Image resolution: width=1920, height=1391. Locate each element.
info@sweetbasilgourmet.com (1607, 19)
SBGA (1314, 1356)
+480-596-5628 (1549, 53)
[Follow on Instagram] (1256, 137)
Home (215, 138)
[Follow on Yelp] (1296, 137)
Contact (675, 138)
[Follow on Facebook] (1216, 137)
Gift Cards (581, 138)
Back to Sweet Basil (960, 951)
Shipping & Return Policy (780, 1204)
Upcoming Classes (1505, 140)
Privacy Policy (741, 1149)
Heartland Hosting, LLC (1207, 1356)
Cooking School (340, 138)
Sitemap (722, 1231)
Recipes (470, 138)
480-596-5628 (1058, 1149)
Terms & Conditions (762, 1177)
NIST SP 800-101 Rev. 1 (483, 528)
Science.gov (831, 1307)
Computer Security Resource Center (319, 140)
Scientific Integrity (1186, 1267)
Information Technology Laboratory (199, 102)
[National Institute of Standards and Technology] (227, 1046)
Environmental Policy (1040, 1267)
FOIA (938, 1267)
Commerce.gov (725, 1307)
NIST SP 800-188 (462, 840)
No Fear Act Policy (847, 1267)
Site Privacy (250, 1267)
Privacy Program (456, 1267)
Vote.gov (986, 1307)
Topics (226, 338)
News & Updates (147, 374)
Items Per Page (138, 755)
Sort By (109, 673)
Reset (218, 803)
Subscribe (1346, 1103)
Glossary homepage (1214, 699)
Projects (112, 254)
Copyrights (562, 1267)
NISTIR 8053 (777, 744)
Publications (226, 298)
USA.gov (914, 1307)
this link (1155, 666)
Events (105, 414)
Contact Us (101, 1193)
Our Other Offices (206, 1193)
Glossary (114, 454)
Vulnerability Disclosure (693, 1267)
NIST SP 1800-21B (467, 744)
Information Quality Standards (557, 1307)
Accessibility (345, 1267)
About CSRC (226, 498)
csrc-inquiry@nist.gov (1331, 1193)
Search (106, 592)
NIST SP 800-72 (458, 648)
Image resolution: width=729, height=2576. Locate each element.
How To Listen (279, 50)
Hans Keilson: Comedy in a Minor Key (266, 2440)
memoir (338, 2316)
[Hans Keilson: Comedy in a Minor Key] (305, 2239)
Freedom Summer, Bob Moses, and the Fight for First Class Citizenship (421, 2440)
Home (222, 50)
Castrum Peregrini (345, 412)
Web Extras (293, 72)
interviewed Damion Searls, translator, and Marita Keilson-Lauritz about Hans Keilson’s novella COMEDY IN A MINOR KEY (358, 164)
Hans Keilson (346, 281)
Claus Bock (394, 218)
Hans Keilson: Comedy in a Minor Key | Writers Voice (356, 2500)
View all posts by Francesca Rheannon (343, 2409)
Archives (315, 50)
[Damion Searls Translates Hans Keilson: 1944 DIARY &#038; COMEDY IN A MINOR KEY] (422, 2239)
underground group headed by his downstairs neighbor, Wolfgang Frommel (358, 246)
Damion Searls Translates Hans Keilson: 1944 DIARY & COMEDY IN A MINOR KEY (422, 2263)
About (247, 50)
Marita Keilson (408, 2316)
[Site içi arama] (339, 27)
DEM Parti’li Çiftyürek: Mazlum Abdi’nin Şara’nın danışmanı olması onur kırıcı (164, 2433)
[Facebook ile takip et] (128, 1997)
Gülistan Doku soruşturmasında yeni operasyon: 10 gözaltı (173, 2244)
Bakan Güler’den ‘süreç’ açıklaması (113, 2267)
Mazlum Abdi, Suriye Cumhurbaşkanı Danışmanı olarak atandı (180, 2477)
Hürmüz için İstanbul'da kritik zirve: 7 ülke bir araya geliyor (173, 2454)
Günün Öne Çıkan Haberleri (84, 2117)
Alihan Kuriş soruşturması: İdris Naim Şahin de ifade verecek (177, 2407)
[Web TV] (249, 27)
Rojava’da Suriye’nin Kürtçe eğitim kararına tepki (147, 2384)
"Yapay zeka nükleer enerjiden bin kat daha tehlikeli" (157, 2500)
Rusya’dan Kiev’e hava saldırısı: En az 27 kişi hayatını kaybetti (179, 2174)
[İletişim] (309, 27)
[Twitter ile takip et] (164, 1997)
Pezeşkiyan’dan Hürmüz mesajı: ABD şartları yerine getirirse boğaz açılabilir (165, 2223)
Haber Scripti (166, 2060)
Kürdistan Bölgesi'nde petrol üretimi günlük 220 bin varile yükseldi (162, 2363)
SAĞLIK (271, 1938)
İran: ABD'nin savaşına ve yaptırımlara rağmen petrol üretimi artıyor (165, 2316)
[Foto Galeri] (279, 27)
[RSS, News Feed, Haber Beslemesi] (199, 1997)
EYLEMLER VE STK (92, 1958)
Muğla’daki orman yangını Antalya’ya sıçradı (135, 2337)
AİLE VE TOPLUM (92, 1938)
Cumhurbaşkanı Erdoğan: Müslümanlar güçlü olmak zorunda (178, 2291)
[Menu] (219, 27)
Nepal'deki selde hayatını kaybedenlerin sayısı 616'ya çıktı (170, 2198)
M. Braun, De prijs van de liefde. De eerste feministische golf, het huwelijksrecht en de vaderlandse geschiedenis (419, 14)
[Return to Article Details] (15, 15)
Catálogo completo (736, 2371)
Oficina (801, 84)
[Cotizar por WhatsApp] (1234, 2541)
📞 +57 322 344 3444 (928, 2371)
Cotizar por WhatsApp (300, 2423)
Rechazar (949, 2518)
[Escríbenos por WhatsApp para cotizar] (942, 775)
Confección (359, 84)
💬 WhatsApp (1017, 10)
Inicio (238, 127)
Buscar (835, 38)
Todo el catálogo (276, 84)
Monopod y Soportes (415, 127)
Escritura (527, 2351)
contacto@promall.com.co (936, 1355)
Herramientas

══════════════════════════════

• **Work instructions**
Your reply should be a single number: the count of lines above that contain the word "Cumhurbaşkanı".

• **Solution**
2